* **READING PASSAGE**:

-.-.-

Blacklorg Hill lies roughly in the centre of this hill area with the Afton Reservoir just to the west of it. The main rivers radiate out from this central area in all directions. Below is a list of the main water courses starting from Water of Ken and following a clockwise order round the various waters.

===Water of Ken===

Water of Ken rises just to the south east of the watershed at Polskeoch; less than a kilometre from the head waters of Scaur Water on the other side of the watershed. It heads in a generally southern direction and joins the Water of Deugh some 2.5 kilometres north of Kendoon power station which is the second in a series of such power stations running all the way down through the Glenkens from Drumjohn near Loch Doon (which is used as a reservoir for the system and whose level was raised by 27 feet by damming in the 1930s) to Tongland near Kirkcudbright. This series of power stations is called Galloway hydro-electric power scheme. The next two power stations are at Carsfad Loch and Earlstoun Loch with Water of Ken running through them to the fourth power station at Glenlee (1 kilometre south west of St John's Town of Dalry) and onward as far as Parton village (where James Clerk Maxwell is buried) on Loch Ken, where it is subsumed into the River Dee. The southern end of Loch Ken is shown with the alternative title of River Dee on the Ordnance Survey maps. River Dee itself starts from Loch Dee as Black Water of Dee. It runs through Clatteringshaws Loch where in the 1930s a dam was placed on it to form another reservoir for the Galloway hydro-electric power scheme. From Loch Ken the River Dee flows south past Threave Castle (which is on an island in the river) and into Kirkcudbright Bay and thence into the Solway Firth.

-.-.-

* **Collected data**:

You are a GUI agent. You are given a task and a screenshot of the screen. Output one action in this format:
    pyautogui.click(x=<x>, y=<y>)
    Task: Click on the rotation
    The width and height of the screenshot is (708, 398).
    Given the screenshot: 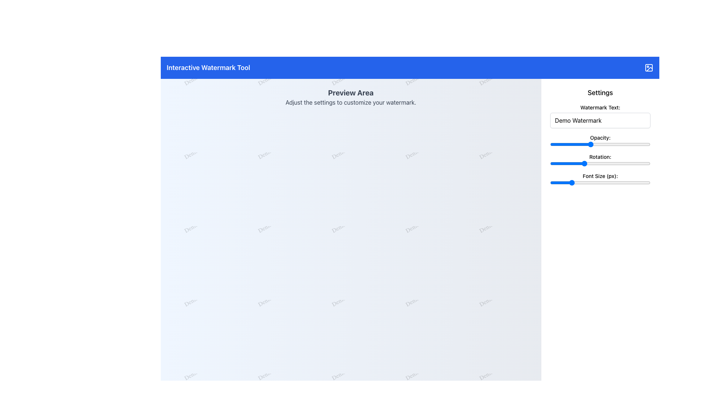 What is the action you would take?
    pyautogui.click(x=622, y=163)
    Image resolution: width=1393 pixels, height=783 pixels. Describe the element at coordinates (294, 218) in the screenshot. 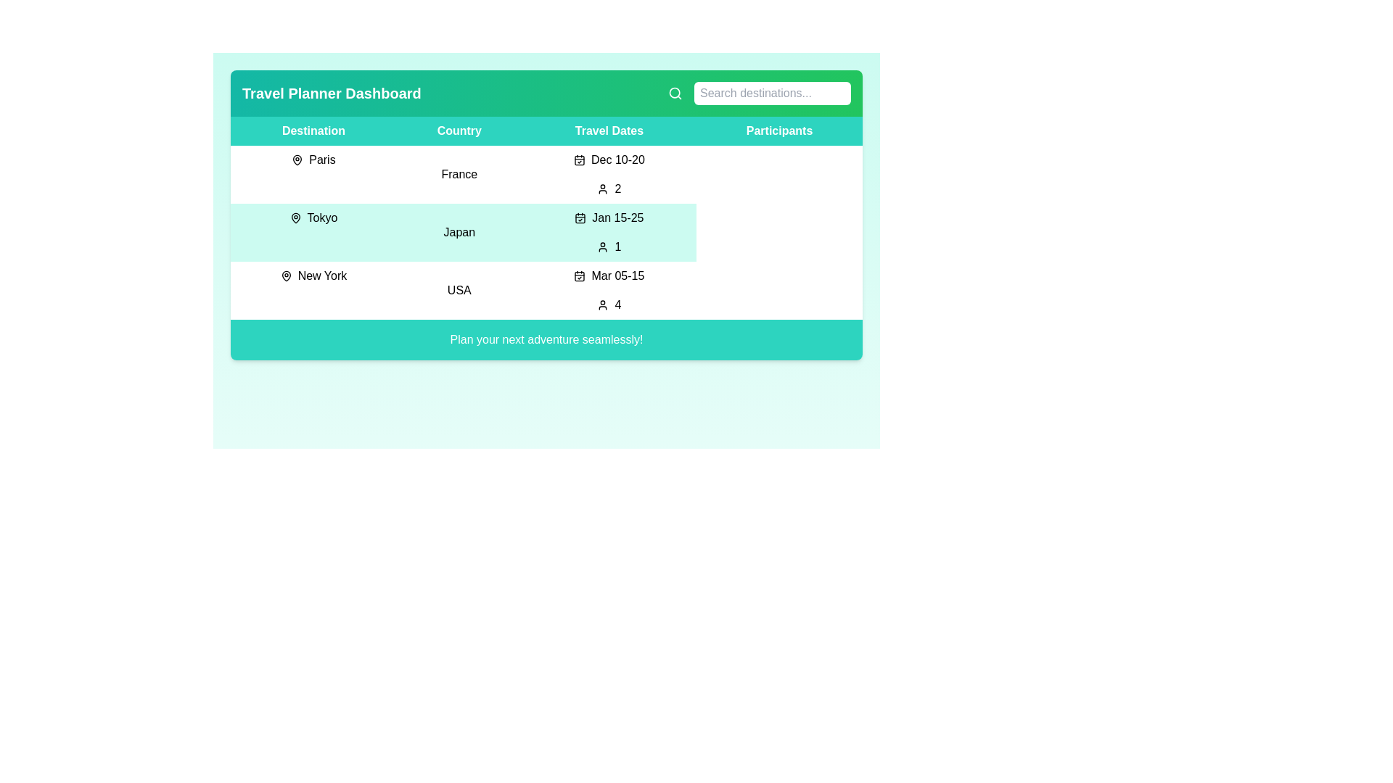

-.-.-

Retype the stretch of the passage on the area's rivers from "Blacklorg Hill lies" through "the various waters.", word for word. Rely only on the passage on the area's rivers.

* **SOLUTION**:
Blacklorg Hill lies roughly in the centre of this hill area with the Afton Reservoir just to the west of it. The main rivers radiate out from this central area in all directions. Below is a list of the main water courses starting from Water of Ken and following a clockwise order round the various waters.